2. Guiding Significance in 5G Base Station Antenna Testing
5G Massive MIMO antennas require precise beam characteristic descriptions:
- Beamwidth Measurement: According to 712-02-33, the half-power beamwidth should be measured in both the horizontal and vertical planes, and the deviation of the beam's electrical axis (712-02-34) from the mechanical axis should be recorded.
- EIRP Verification: According to 712-02-51, the equivalent isotropic radiated power of each beam should be calculated to ensure compliance with RF exposure safety limits.
- Artificial Dielectric Application: When using artificial dielectric lens antennas as defined in 712-05-82, the operating frequency band of its equivalent dielectric constant should be clearly defined to avoid design errors.
3. Implementation of Standards in EMC Testing
In electromagnetic compatibility testing, the correct use of antenna simulators is crucial:
- According to 712-06-22, antenna simulators must "simulate the input impedance of the antenna within the specified frequency band," which means that the simulator needs to match the VSWR characteristics of the antenna under test.
- For broadband testing, multiple simulators may be needed to cover different frequency bands, which is consistent with the requirement of "specified frequency range" in the standard.
- The standard emphasizes that the simulator is a "non-radiative dissipative network," reminding testers that the reflection effects of the shielded room may differ from actual radiation conditions.
Standard Evolution Trends and Future Prospects
The revision of IEC 60050-712:2021 reflects several important trends in the standardization of antenna terminology:
- Mathematical Precision: New definitions generally adopt more rigorous mathematical descriptions, reducing ambiguity. **Systematization:** A complete terminology system has been established, ranging from basic parameters (gain, beamwidth) to system indicators (G/T, EIRP). **Cross-Domain Coordination:** Terminology boundaries with other technical fields (fiber optics, ultrasound) are clearly defined through annotations. **International Consistency:** Recommendations from international organizations such as the ITU are actively adopted to promote global technical exchange.
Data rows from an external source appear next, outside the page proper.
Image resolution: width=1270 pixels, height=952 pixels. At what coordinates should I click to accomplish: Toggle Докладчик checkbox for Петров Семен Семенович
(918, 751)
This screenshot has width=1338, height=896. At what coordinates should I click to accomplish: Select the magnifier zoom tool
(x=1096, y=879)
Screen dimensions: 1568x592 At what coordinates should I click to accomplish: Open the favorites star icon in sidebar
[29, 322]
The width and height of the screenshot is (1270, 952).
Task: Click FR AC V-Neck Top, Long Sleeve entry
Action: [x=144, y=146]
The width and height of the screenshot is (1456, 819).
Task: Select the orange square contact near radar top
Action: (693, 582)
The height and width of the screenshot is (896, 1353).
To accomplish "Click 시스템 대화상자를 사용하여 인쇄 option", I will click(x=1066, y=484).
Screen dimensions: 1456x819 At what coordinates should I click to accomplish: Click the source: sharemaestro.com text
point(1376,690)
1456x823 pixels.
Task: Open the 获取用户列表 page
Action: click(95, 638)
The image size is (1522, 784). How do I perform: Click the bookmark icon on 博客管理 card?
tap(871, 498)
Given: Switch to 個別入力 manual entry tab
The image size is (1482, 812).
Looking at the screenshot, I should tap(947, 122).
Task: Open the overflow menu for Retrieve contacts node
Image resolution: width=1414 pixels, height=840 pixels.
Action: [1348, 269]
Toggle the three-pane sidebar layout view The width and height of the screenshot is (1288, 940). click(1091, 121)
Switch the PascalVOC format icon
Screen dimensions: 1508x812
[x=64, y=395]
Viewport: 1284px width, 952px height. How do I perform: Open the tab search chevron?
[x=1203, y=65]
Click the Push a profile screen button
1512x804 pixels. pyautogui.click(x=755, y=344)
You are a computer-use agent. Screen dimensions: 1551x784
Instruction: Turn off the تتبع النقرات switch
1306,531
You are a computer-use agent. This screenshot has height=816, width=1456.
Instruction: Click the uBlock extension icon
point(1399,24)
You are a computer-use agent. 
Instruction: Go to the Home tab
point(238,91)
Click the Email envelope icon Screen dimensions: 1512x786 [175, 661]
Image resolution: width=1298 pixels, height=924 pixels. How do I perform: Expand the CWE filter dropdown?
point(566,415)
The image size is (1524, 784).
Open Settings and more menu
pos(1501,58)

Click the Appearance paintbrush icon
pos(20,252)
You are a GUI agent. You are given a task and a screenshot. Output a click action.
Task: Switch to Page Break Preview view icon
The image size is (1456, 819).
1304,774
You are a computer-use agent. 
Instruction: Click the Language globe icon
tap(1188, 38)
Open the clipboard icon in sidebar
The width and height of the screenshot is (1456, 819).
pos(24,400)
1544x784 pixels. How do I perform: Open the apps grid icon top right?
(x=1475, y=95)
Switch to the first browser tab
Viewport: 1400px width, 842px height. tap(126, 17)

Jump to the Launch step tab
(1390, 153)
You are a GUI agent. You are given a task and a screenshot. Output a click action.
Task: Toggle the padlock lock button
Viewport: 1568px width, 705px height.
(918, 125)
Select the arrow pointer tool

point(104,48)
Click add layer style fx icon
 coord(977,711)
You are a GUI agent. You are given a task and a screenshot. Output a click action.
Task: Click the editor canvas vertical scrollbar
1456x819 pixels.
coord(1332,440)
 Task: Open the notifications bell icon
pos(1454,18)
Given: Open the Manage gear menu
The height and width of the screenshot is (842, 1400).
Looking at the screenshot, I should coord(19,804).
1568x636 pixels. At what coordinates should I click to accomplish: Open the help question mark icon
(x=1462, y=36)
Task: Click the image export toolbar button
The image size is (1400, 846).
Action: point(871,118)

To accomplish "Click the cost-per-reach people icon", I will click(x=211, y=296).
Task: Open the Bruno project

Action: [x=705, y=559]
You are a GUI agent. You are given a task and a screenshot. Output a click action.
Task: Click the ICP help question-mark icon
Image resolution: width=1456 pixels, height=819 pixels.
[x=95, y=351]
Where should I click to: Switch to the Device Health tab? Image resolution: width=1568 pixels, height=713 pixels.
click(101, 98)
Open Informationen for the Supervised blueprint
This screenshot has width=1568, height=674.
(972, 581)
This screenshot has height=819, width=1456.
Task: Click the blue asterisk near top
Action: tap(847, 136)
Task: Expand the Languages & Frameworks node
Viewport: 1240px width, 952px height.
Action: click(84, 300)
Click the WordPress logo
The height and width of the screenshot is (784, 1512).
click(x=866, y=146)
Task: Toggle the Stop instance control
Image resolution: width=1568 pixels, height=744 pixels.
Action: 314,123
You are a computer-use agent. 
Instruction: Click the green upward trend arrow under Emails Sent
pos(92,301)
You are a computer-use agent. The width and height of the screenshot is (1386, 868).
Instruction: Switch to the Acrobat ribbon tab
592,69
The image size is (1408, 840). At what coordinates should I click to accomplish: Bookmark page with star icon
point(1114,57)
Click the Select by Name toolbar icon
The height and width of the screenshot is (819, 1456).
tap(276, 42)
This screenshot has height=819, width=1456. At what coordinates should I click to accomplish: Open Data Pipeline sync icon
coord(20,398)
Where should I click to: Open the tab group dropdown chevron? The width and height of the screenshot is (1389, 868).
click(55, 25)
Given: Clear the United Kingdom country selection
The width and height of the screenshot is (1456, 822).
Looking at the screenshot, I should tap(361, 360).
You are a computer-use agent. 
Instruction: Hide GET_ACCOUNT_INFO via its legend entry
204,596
Looking ahead, with the development of 6G, quantum communication, and integrated space-air-ground networks, antenna technology will continue to evolve. Future revisions are expected to involve: standardization of new concepts such as Smart Reflectors (RIS), holographic beamforming, and terahertz antennas; terminology definitions for Antenna-Radio Integration (AiP) technology; and terminology related to the application of artificial intelligence in antenna design. **Conclusion:** The revised IEC 60050-712:2021 is a significant milestone in the standardization of terminology in the field of antenna technology. By updating and clarifying 14 key terms, this standard provides a unified and precise linguistic foundation for antenna design, manufacturing, testing, and application. Engineers, standard setters, and academia should actively adopt the new terminology to promote technological innovation and international cooperation. In particular, for professionals working in satellite communications, 5G/6G mobile communications, radar systems, and EMC testing, a thorough understanding of the technical implications of this revision will help improve the standardization of engineering practices and the international competitiveness of product performance. The standard text is available through official IEC channels and is recommended to be used in conjunction with the online electrical engineering dictionary Electropedia (www.electropedia.org) for the latest terminology explanations and cross-language references.